Tim Bray, the co-inventor of Extensible Markup Language, launches a venture that is creating new technology aimed at rendering computer networks in the form of 2D and 3D maps.

Evan Hansen Staff Writer, CNET News.com
Department Editor Evan Hansen runs the Media section at CNET News.com. Before joining CNET he reported on business, technology and the law at American Lawyer Media.
Evan Hansen
3 min read
Call it a Bray New World--or Web, more precisely.

Tim Bray, the co-inventor of Extensible Markup Language (XML), has launched a new venture, Antarcti.ca, which is creating new technology aimed at rendering computer networks in the form of 2D and 3D maps. On Monday the venture quietly opened its Web site to the public, offering a demonstration based on the Internet and Netscape's Open Directory Project (ODP).

Rather than using conventional search engine technology to navigate the Web, Antarcti.ca creates a landscape that spatially represents relationships between data. The resulting map allows surfers to traverse the network visually from the point of view of a low-flying airplane, allowing them to look at sites in detail without actually visiting them.

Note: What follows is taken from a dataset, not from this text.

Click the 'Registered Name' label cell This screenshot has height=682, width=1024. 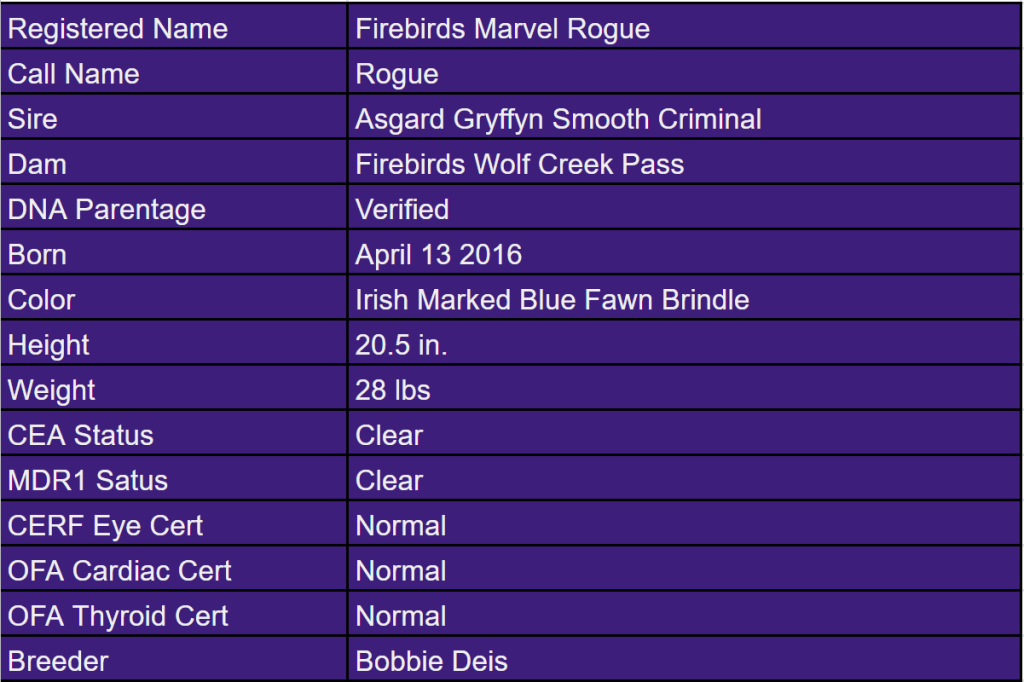pyautogui.click(x=117, y=29)
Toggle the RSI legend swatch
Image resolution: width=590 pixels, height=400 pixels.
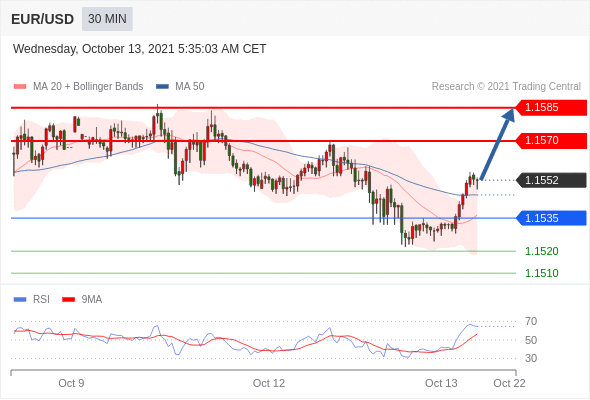click(20, 300)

"We hope to make the process of navigating the network more efficient and more fun," said Bray, who added the company plans to sell its technology to corporations interested in creating data maps for their own internal networks.

3D rendering of the Web recalls the ambitions of virtual reality engineers, who years ago saw information organized as worlds to be traveled. A few companies have made contributions to such technology, including LogiCad, whose Magellan/Space Mouse gives designers a way to use up-down, side-to-side and forward-back motions to navigate spatial drawings.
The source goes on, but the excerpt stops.